Continue the passage on testing Myrf enhancer candidates with CRISPRi, starting right after its last sentence.

» TEXT EXCERPT:
== Segment start ==

When deriving the genome-wide map of putative OL enhancers, we used lenient criteria to minimize false negatives. Consequently, the six Myrf enhancer candidates may not all be OL enhancers. Even if they are OL enhancers, they may not regulate Myrf expression. Whether they are OL enhancers that govern Myrf expression needs to be determined experimentally. To this end, we resorted to CRISPRi in which dCas9-KRAB, a fusion protein between a nuclease-null Cas9 (dCas9) and a KRAB (Krüppel associated box) domain, is targeted to a specific locus by single guide RNAs (sgRNAs)19,20,21,22. When targeted to a promoter, dCas9-KRAB silences it, decreasing gene expression. When targeted to an enhancer, dCas9-KRAB inactivates it, which in turn downregulates target genes. To avoid the danger of false positive and false negative, each Myrf enhancer candidate was tested with at least 5 independent sgRNAs. In our CRISPRi experiment, dCas9-KRAB and sgRNA plasmids were transfected into primary mouse OPCs purified by immunopanning35,36, and transfected OPCs were cultured in a differentiation condition for 3 days to induce their differentiation into OLs and Myrf expression35. To easily monitor the expression level of Myrf, Rffl (an OL enhancer in the Rffl locus [rn4 chr10:71034166–71034749], which is a well-characterized Myrf luciferase reporter25,37,38) was co-transfected. Since co-transfection efficiency is high and luciferase assay extraordinarily sensitive, co-transfection of Rffl allowed us to detect changes in Myrf expression in the few transfected cells by a simple luciferase assay without selecting them. Of note, it remains unknown whether Rffl governs the expression of Rffl, which does not concern the current study.

== Segment end ==

» RECORDED INFORMATION:
== Segment start ==

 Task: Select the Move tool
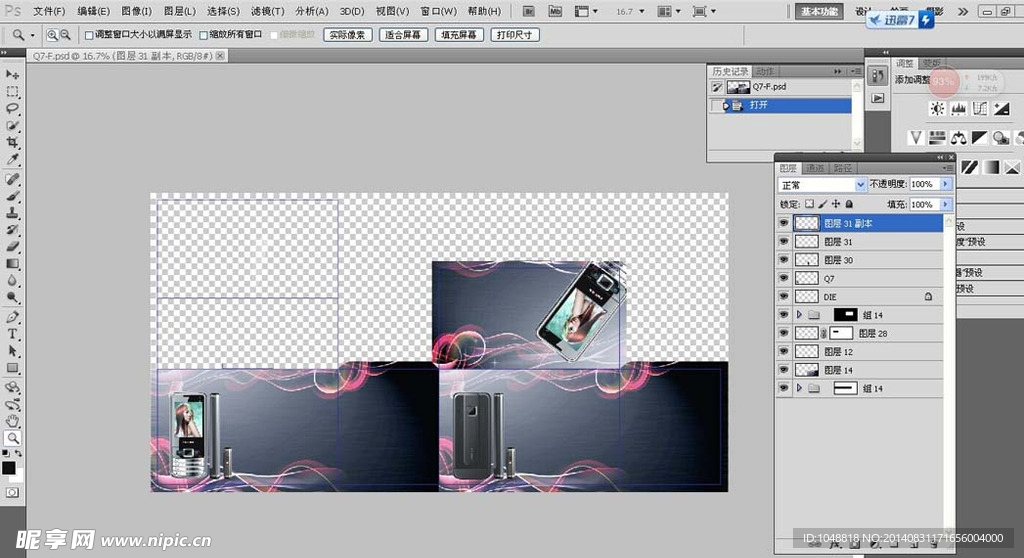(x=13, y=75)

== Segment end ==

» RESPONSE BELOW:
Before interrogating the six Myrf enhancer candidates with CRISPRi, we validated CRISPRi for the Myrf locus. We designed six sgRNAs for the Myrf promoter and tested them in Oli-neu cells, a widely used OL cell line39 (G1-G6 in Fig. 5A). Scr1 and Scr2 are non-targeting negative control sgRNAs. When dCas9-KRAB was targeted by Scr2, there was no change in Myrf expression compared to Scr1, as expected (Fig. S2). Since Scr1 and Scr2 allow us to estimate non-specific effects associated with the expression of the CRISPRi components, we normalized all our data to the average of Scr1 and Scr2 for robust statistical analysis. When dCas9-KRAB was delivered to the Myrf promoter by the 6 sgRNAs, Myrf expression went down by 65–85% compared to the average of Scr1 and Scr2 (Fig. 5A), demonstrating that dCas9-KRAB works well for Myrf. Of the 6 sgRNAs, G5 was the most potent, and we used it throughout our study as a positive control. Having validated CRISPRi for Myrf, we tiled each Myrf enhancer candidate with 5 independent sgRNAs and used them to determine whether it regulates Myrf expression in primary mouse OLs. For a true Myrf enhancer, most of the 5 sgRNAs would lead to a significant drop in Myrf expression. For other genomic regions, few of the 5 sgRNAs would result in such change. Targeting dCas9-KRAB to EC1 or EC2 by the 5 sgRNAs significantly downregulated Myrf expression (Fig. 5B). In contrast, delivery of dCas9-KRAB to the other four Myrf enhancer candidates did not affect Myrf expression. Thus, the luciferase assay-based epigenome editing analysis indicates that EC1 and EC2 govern Myrf expression in primary mouse OLs. We also got the same results with Oli-neu cells (Fig. S2).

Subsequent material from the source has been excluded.